• Records provided:
⁂
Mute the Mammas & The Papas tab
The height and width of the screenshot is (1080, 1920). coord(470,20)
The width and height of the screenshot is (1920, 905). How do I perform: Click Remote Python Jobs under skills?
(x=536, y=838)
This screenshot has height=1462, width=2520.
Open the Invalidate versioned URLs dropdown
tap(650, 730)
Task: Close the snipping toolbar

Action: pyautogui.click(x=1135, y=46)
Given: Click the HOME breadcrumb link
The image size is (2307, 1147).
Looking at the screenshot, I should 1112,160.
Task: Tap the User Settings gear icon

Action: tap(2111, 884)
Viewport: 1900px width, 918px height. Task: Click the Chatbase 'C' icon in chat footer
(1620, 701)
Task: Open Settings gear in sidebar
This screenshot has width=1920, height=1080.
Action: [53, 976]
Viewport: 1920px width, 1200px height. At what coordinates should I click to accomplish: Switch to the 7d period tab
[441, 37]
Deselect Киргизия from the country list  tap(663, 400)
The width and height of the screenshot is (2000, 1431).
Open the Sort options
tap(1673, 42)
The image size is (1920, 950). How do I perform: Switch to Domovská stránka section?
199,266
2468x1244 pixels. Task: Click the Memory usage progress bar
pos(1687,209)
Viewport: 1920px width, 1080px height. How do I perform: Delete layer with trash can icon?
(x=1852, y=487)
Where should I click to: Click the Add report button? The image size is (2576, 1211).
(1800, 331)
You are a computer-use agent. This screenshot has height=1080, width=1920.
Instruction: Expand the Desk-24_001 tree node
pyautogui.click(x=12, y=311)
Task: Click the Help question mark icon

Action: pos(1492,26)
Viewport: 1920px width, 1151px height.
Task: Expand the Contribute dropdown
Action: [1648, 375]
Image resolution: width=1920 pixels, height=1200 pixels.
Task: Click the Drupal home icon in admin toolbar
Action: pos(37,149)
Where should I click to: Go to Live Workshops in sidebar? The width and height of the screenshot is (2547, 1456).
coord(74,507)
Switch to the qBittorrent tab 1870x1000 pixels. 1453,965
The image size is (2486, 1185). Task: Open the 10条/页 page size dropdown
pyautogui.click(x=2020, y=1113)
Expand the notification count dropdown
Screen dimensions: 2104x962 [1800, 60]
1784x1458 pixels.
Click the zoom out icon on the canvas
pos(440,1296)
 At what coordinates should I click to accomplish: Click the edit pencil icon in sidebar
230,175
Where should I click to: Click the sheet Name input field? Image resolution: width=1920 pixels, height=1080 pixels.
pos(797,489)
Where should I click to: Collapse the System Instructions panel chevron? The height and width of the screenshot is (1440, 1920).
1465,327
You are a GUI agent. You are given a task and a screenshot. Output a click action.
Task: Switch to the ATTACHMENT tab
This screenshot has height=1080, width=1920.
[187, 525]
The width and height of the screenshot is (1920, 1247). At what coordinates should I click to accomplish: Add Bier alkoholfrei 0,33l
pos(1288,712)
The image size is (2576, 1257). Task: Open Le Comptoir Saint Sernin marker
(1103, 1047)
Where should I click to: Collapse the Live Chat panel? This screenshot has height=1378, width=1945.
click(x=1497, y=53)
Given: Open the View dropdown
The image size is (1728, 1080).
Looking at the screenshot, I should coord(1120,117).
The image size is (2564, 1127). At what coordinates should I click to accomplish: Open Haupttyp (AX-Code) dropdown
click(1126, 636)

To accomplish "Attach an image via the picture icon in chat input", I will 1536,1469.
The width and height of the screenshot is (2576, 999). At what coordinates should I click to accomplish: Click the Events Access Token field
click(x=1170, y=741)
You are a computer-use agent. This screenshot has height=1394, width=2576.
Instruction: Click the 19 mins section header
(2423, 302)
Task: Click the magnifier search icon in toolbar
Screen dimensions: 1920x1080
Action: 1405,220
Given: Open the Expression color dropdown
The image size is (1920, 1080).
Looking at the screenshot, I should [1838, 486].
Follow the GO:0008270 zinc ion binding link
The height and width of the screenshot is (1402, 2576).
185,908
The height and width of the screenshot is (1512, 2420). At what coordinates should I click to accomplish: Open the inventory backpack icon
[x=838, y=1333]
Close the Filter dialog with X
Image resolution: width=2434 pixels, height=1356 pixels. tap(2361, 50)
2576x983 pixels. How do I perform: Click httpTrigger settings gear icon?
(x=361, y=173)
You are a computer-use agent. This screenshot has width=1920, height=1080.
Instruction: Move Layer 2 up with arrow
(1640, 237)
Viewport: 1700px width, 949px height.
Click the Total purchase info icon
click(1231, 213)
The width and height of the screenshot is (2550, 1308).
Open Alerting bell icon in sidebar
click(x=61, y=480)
⁂
• Problem requirements: Repeat everything in the listing above exactly.

• Solved problem:
Mute the Mammas & The Papas tab
The height and width of the screenshot is (1080, 1920). coord(470,20)
The width and height of the screenshot is (1920, 905). How do I perform: Click Remote Python Jobs under skills?
(x=536, y=838)
This screenshot has height=1462, width=2520.
Open the Invalidate versioned URLs dropdown
tap(650, 730)
Task: Close the snipping toolbar

Action: pyautogui.click(x=1135, y=46)
Given: Click the HOME breadcrumb link
The image size is (2307, 1147).
Looking at the screenshot, I should 1112,160.
Task: Tap the User Settings gear icon

Action: tap(2111, 884)
Viewport: 1900px width, 918px height. Task: Click the Chatbase 'C' icon in chat footer
(1620, 701)
Task: Open Settings gear in sidebar
This screenshot has width=1920, height=1080.
Action: [53, 976]
Viewport: 1920px width, 1200px height. At what coordinates should I click to accomplish: Switch to the 7d period tab
[441, 37]
Deselect Киргизия from the country list  tap(663, 400)
The width and height of the screenshot is (2000, 1431).
Open the Sort options
tap(1673, 42)
The image size is (1920, 950). How do I perform: Switch to Domovská stránka section?
199,266
2468x1244 pixels. Task: Click the Memory usage progress bar
pos(1687,209)
Viewport: 1920px width, 1080px height. How do I perform: Delete layer with trash can icon?
(x=1852, y=487)
Where should I click to: Click the Add report button? The image size is (2576, 1211).
(1800, 331)
You are a computer-use agent. This screenshot has height=1080, width=1920.
Instruction: Expand the Desk-24_001 tree node
pyautogui.click(x=12, y=311)
Task: Click the Help question mark icon

Action: pos(1492,26)
Viewport: 1920px width, 1151px height.
Task: Expand the Contribute dropdown
Action: [1648, 375]
Image resolution: width=1920 pixels, height=1200 pixels.
Task: Click the Drupal home icon in admin toolbar
Action: pos(37,149)
Where should I click to: Go to Live Workshops in sidebar? The width and height of the screenshot is (2547, 1456).
coord(74,507)
Switch to the qBittorrent tab 1870x1000 pixels. 1453,965
The image size is (2486, 1185). Task: Open the 10条/页 page size dropdown
pyautogui.click(x=2020, y=1113)
Expand the notification count dropdown
Screen dimensions: 2104x962 [1800, 60]
1784x1458 pixels.
Click the zoom out icon on the canvas
pos(440,1296)
 At what coordinates should I click to accomplish: Click the edit pencil icon in sidebar
230,175
Where should I click to: Click the sheet Name input field? Image resolution: width=1920 pixels, height=1080 pixels.
pos(797,489)
Where should I click to: Collapse the System Instructions panel chevron? The height and width of the screenshot is (1440, 1920).
1465,327
You are a GUI agent. You are given a task and a screenshot. Output a click action.
Task: Switch to the ATTACHMENT tab
This screenshot has height=1080, width=1920.
[187, 525]
The width and height of the screenshot is (1920, 1247). At what coordinates should I click to accomplish: Add Bier alkoholfrei 0,33l
pos(1288,712)
The image size is (2576, 1257). Task: Open Le Comptoir Saint Sernin marker
(1103, 1047)
Where should I click to: Collapse the Live Chat panel? This screenshot has height=1378, width=1945.
click(x=1497, y=53)
Given: Open the View dropdown
The image size is (1728, 1080).
Looking at the screenshot, I should coord(1120,117).
The image size is (2564, 1127). At what coordinates should I click to accomplish: Open Haupttyp (AX-Code) dropdown
click(1126, 636)

To accomplish "Attach an image via the picture icon in chat input", I will 1536,1469.
The width and height of the screenshot is (2576, 999). At what coordinates should I click to accomplish: Click the Events Access Token field
click(x=1170, y=741)
You are a computer-use agent. This screenshot has height=1394, width=2576.
Instruction: Click the 19 mins section header
(2423, 302)
Task: Click the magnifier search icon in toolbar
Screen dimensions: 1920x1080
Action: 1405,220
Given: Open the Expression color dropdown
The image size is (1920, 1080).
Looking at the screenshot, I should [1838, 486].
Follow the GO:0008270 zinc ion binding link
The height and width of the screenshot is (1402, 2576).
185,908
The height and width of the screenshot is (1512, 2420). At what coordinates should I click to accomplish: Open the inventory backpack icon
[x=838, y=1333]
Close the Filter dialog with X
Image resolution: width=2434 pixels, height=1356 pixels. tap(2361, 50)
2576x983 pixels. How do I perform: Click httpTrigger settings gear icon?
(x=361, y=173)
You are a computer-use agent. This screenshot has width=1920, height=1080.
Instruction: Move Layer 2 up with arrow
(1640, 237)
Viewport: 1700px width, 949px height.
Click the Total purchase info icon
click(1231, 213)
The width and height of the screenshot is (2550, 1308).
Open Alerting bell icon in sidebar
click(x=61, y=480)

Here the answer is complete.